The dressing room is private, but not sound proof. The bantering between clothes changers and those who waited for them added an element of recreation to my dress hunting mission. A young and playful voice spoke from the room next to me, ping-ponging questions and comments to "Grammy" and, I'm guessing, a younger cousin seated on a bench close by. Grammy sounded fun and her opinions sought and valued. Without seeing the voice of my fitting room neighbor, her tone and topics conjured up an older teen, positive and teasing, and I smiled at her kind and clever sense of humor.
A few stalls farther away from me another voice caught my attention. This I surmised to be an older woman. She was quick to judge appearances, too this, or not enough that and this makes me look like___fill in the blank. She gave commands to whoever was outside her door to fetch another size or to make sure not to get another one of those.
How our words give us away, I reflected, as I quietly left my changing session. If I would have given a running account of my thoughts as I tugged on tight bodices and wiggled through unzipped crevices, what would you have surmised about me?
Deep inside the little book of Ephesians, there's a verse that arrests my attention.
"Do not let any unwholesome talk come out of your mouths, but only what is helpful for building others up according to their needs, that it may benefit those who listen." Eph. 4:29.
Avoiding unwholesome, I might have under control most of the time, but what about helpful for building up, tailor made to their needs and giving them a gift with my delivery of words? It happens most when I listen mostly, hearing their needs and caring, wanting to extend kindness.
Reading the gospels and concentrating just on the words Jesus spoke and how and when he said them, would be a speech course worth signing up. As I read the story of Christ's death and resurrection this weekend, I was impressed by the kindness in his words to his mother and to John as he hung in agony on the cross. He tells a dear friend to care for his widowed mother. My mother heart feels the tenderness Mary must have experienced as she heard those words. In the throes of grief, Jesus' words would have been a priceless gift to her.
Simon Peter knew the depths of regret and self loathing as he cursed and renounced, Jesus, the Master and Friend, he loved dearly. Fear had gripped him in the moment. We sorrow with him. There are no words of rebuke from Jesus, yet there must have been a wondering, and awkwardness in Peter 's heart as he sees Jesus after his resurrection.
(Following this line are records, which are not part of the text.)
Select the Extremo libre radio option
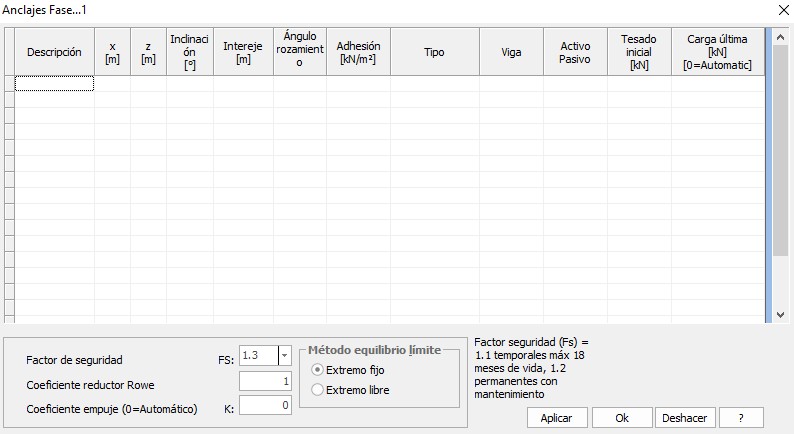 pos(318,390)
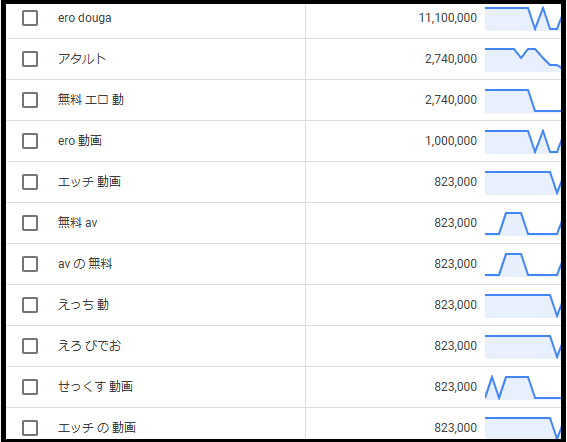Click the 1,000,000 search volume figure
The width and height of the screenshot is (567, 442).
tap(451, 141)
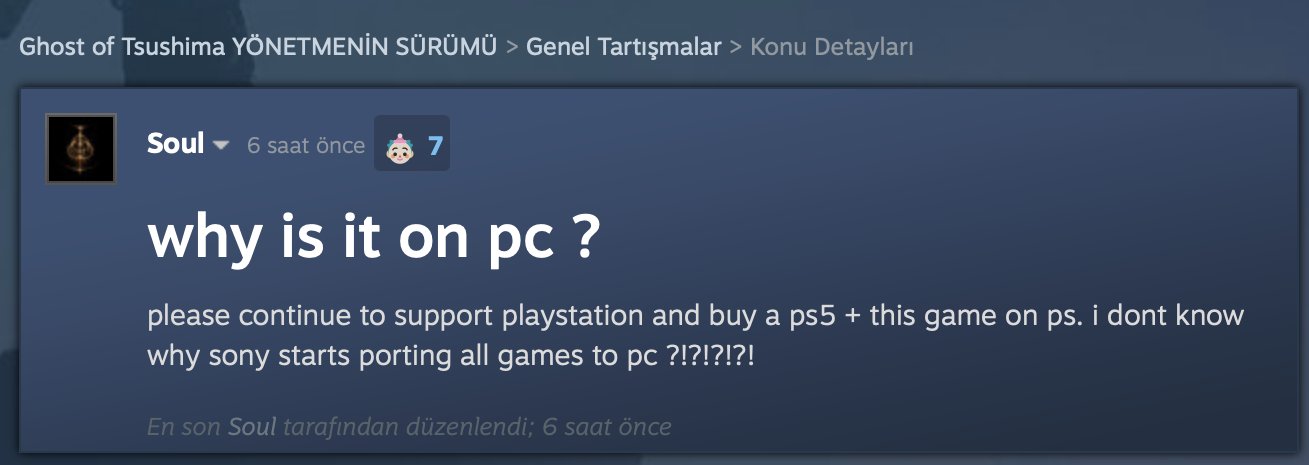Select the Konu Detayları breadcrumb item
The width and height of the screenshot is (1309, 465).
[832, 47]
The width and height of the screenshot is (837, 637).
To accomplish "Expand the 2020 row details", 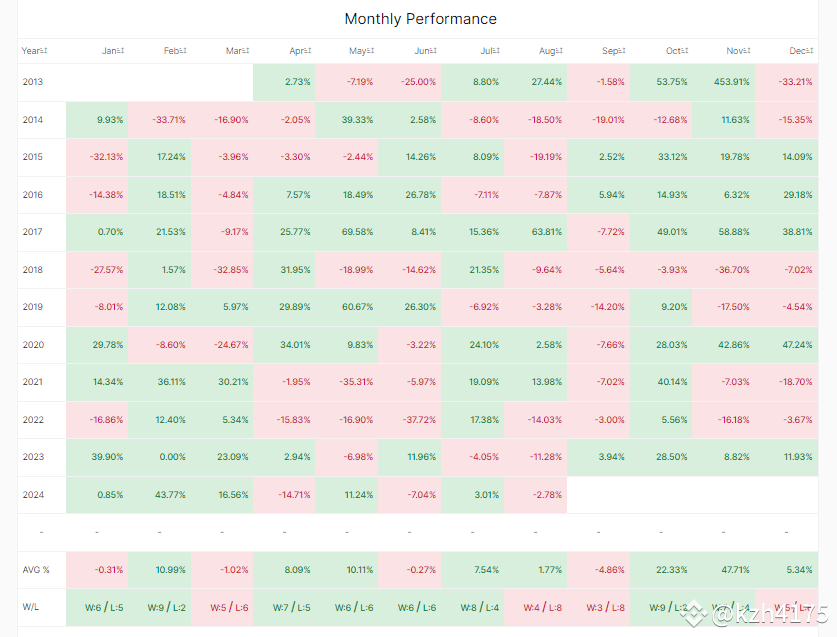I will 31,344.
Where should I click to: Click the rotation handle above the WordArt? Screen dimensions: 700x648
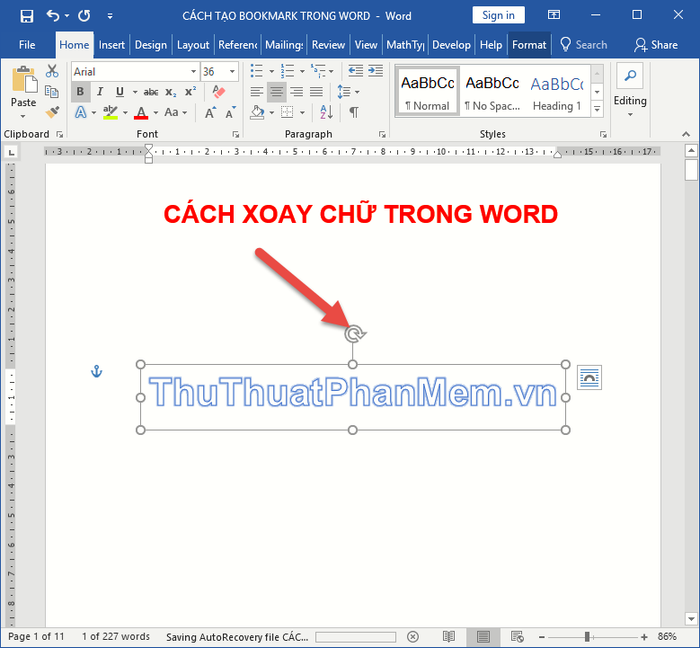[354, 333]
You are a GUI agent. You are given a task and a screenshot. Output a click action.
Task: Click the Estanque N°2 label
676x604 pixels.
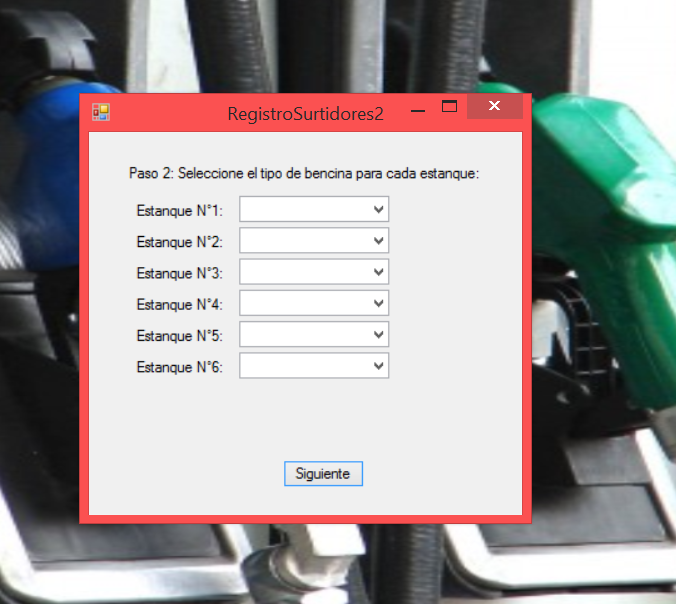[x=179, y=242]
He understood forgiveness or he would not have stayed with the group of believers. His sin could have driven him to despair and hopelessness. But Peter grieves, yet counts on grace for himself and from the other disciples.
Later, on the shore, the risen Lord asks three times for Peter to respond to him with a declaration of love, each time assuring Peter of how he is needed and the place where he belongs in Christ's kingdom. Peter's wound of failure is still tender, and Peter is upset that Jesus pushes against the hurt. Maybe Peter wanted to forget the past. He knew he loved Jesus; why did Jesus keep asking? Perhaps Jesus was insulating Peter from future doubt about how things stood between them. Or doubt that he was good enough to serve in the Kingdom. Peter's repeated confession of love brought things to the open. Resolutions that bring our hearts to restoration and peace are harder to question later on, if they have been spoken aloud and others have heard. I don't know for sure what Jesus was accomplishing in that encounter, but that he singled Peter out and spoke so personally of their relationship and spoke prophetically to him the same number of times as Peter had denied him, affirms again that Jesus cares deeply and speaks what is necessary and beneficial for us to hear.
Do you need to know Jesus cares about how things are between you? He freely forgives your sins, sees your longing to be fully restored and wants to clear the air with you, so you don't need to wonder if he loves you less or if you love him less. Confess your love for him, openly. His love never ends and his good purposes for you won't be thwarted. That's how complete his forgiveness is.
Father, teach me more about your love. May my speech reflect our love for each other. Teach me what to say and how to say it. Let me build others up and give gifts of tenderness and kindness from my tongue. When I grieve you, help me to recognize and confess my sin. I will declare my love for you, and I pray you let nothing stand between us.